# Baguazhang Practitioners?



## Ben S (Mar 28, 2017)

I've been interested in baguazhang ever since seeing the film 'The Grandmaster'. I also have the book 'The Whirling Circles of Baguazhang' - a great resource on the subject that has helped me to learn circle walking on my own (there are no teachers in my area). Circle walking alone has added a new dimension to my martial arts practice. Baguazhang seems mostly unknown to many. I myself was late in discovering it, but am now fascinated by its unique approach and its use of spiral energy. I'd be really interested to hear anything whatsoever about the practice and applications of this amazing martial art from any teachers or practitioners here at MartialTalk.


----------



## Kung Fu Wang (Mar 28, 2017)

Do you think Bagua is a striking art, or a throwing art?


----------



## Ben S (Mar 28, 2017)

Kung Fu Wang said:


> Do you think Bagua is a striking art, or a throwing art?



Actually, in my limited experience and practice of it - neither. It does use joint locks, strikes and takedowns, but its main power seems to be in the footwork, and the evasiveness that provides. A master of the art as an opponent seems very hard to locate and his or her attacks, difficult to anticipate. The fight scene between Ziyi Zhang and Tony Leung in The Grandmaster, while manipulated to some degree, definitely captures the idea and the possibilities of it as a fighting art. (Ziyi is using bagua, Tony is using wing chun) Again, I'm no master - but even just from circle walking for the last year in my own practice, it's helped me branch out a bit from the predictable linear stepping I've used as defense since first learning martial arts as a Karate student.


----------



## Kung Fu Wang (Mar 28, 2017)

- What's the purpose of "circle walking"?
- Do you intend to use your circle walking to move in for striking, or do you intend to use your circle walking to move in for throwing?
- Do you intend to move into your opponent's "side door (blind side)", or do you intend to move in between your opponent's "front door (between his arms)"?
- When you are doing your "circle walking", do you move your front leg first, or do you move your back leg first?


----------



## Ben S (Mar 28, 2017)

Kung Fu Wang said:


> - What's the purpose of "circle walking"?
> - Do you intend to use your circle walking to move in for striking, or do you intend to use your circle walking to move in for throwing?
> - Do you intend to move into your opponent's "side door (blind side)", or do you intend to move in between your opponent's "front door (between his arms)"?
> - When you are doing your "circle walking", do you move your front leg first, or do you move your back leg first?



I'm no authority but working hard to understand the art. Circle walking began as taoist moving meditation and an 18th century Chinese martial artist named Dong Hai Chuan created a martial art with it.

§ Data extract
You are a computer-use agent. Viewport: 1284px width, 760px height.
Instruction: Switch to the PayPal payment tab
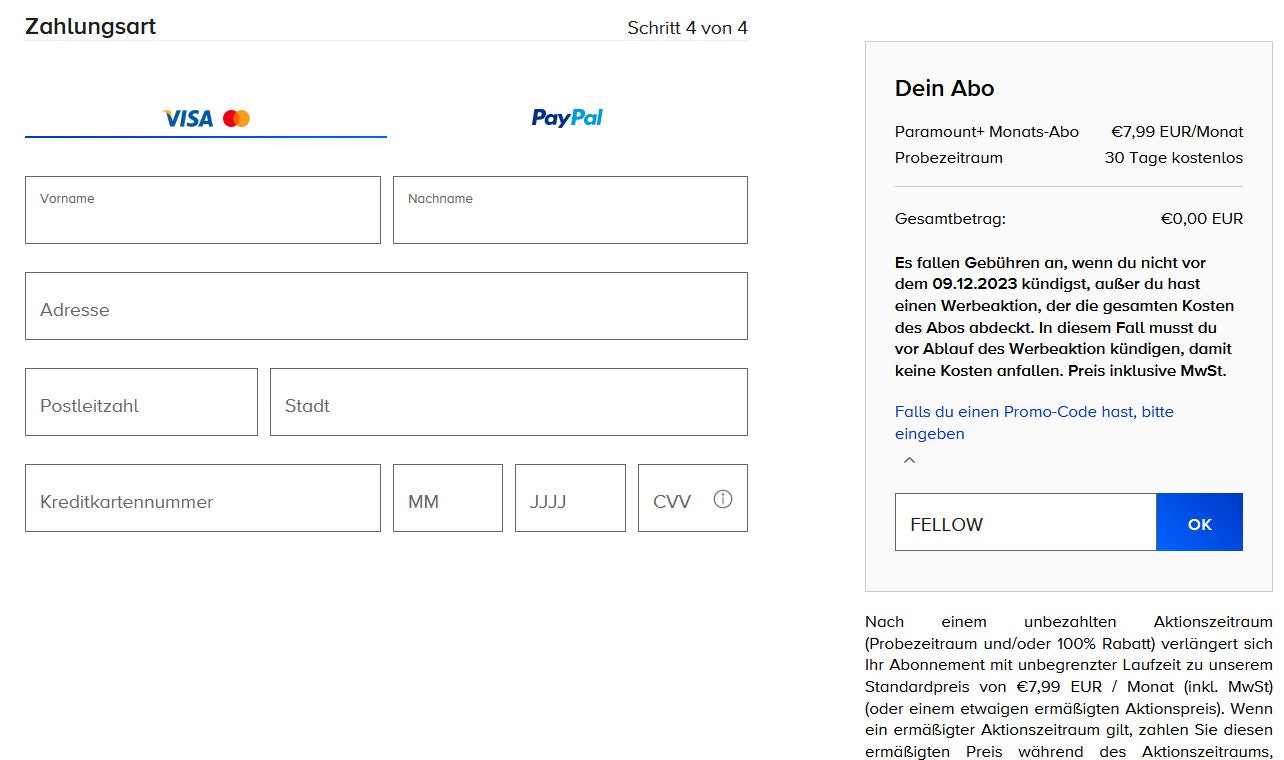coord(567,118)
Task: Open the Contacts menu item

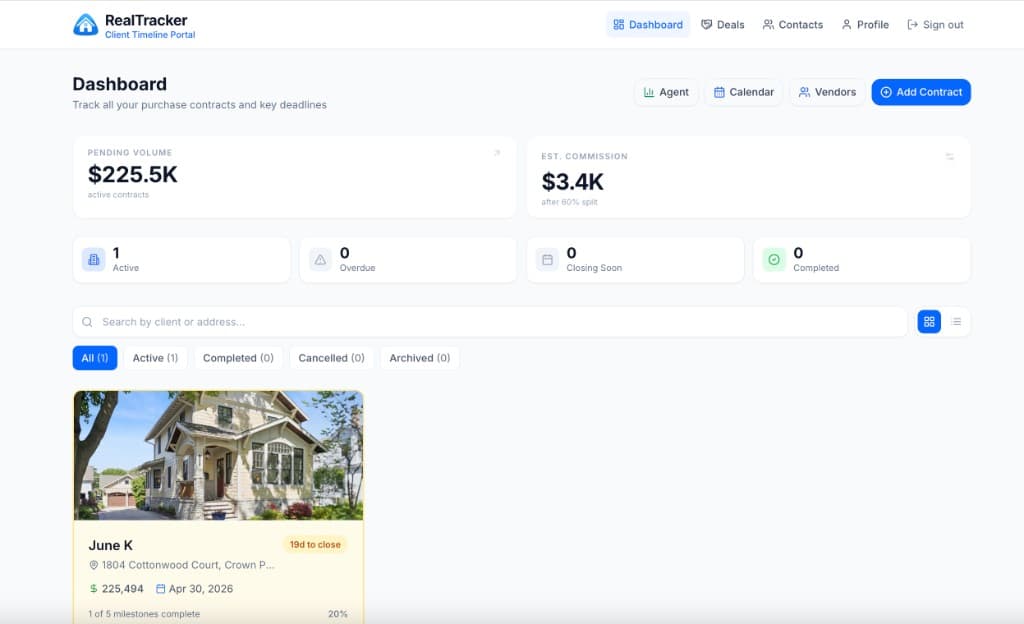Action: (x=793, y=24)
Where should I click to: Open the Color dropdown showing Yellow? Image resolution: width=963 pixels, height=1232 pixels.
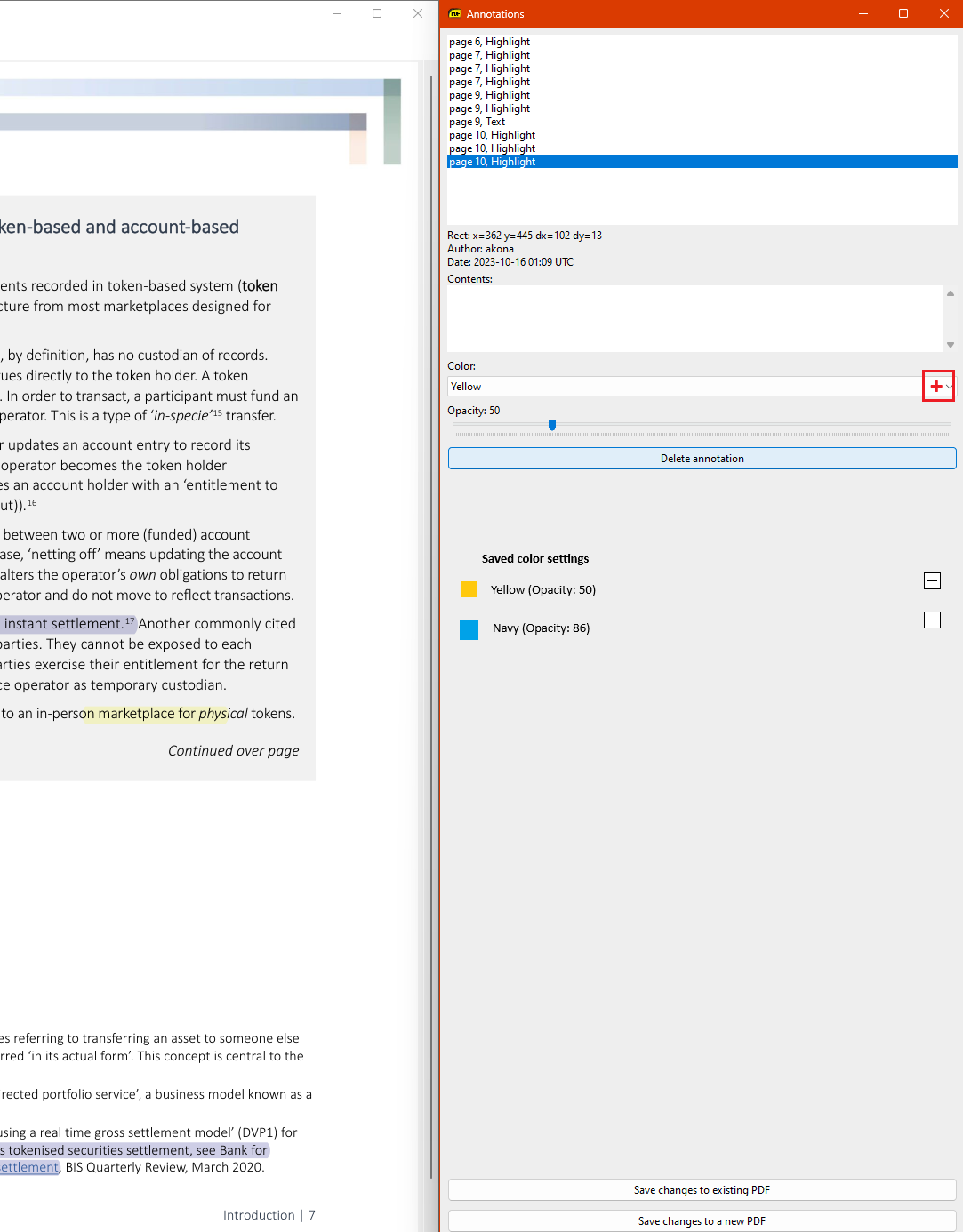coord(685,387)
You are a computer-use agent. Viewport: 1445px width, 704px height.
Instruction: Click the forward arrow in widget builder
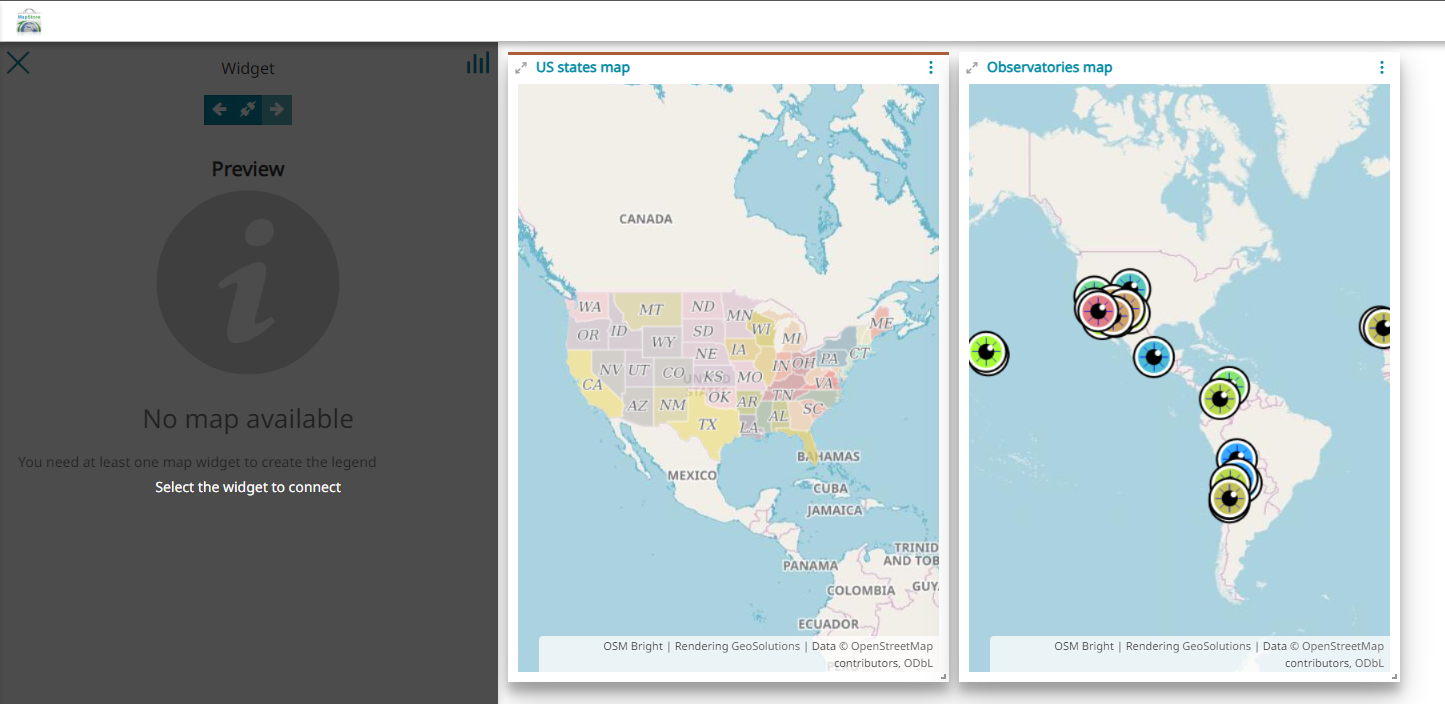277,110

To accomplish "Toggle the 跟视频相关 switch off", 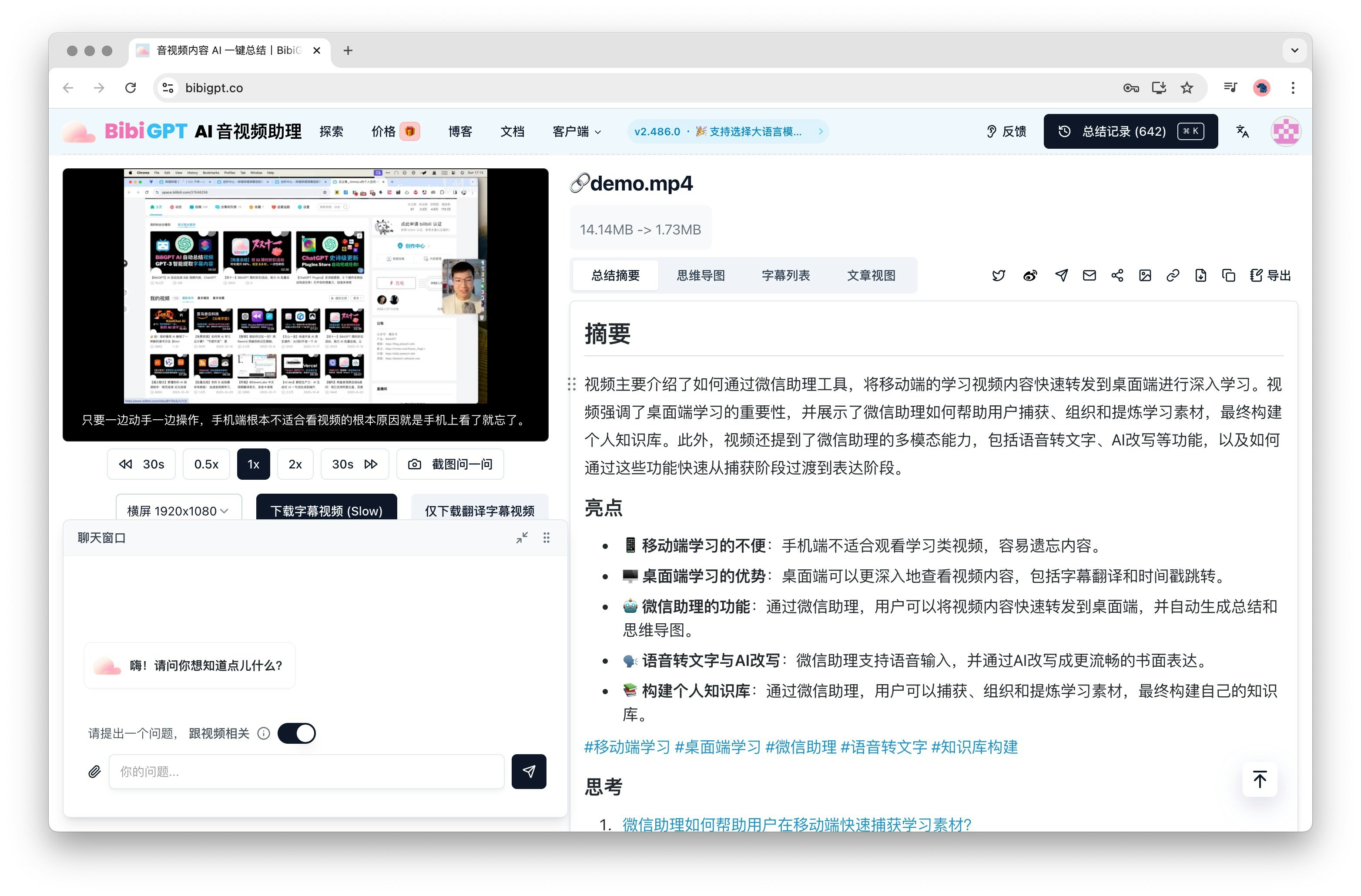I will 297,734.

§ What you will do
In the baguazhang forum thread, who is said to have created a martial art from circle walking?

§ Response below
Dong Hai Chuan, an 18th century Chinese martial artist.